Please give again, word for word, the line that contains "Click the 0 / 10 score text" and every line after it to the end of the data, with no other lines.

* * *

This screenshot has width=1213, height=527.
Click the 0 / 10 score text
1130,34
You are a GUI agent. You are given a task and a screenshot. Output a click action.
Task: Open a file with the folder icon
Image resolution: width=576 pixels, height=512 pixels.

* * *

Solution to this problem →
Click the 0 / 10 score text
1130,34
You are a GUI agent. You are given a task and a screenshot. Output a click action.
Task: Open a file with the folder icon
Image resolution: width=576 pixels, height=512 pixels.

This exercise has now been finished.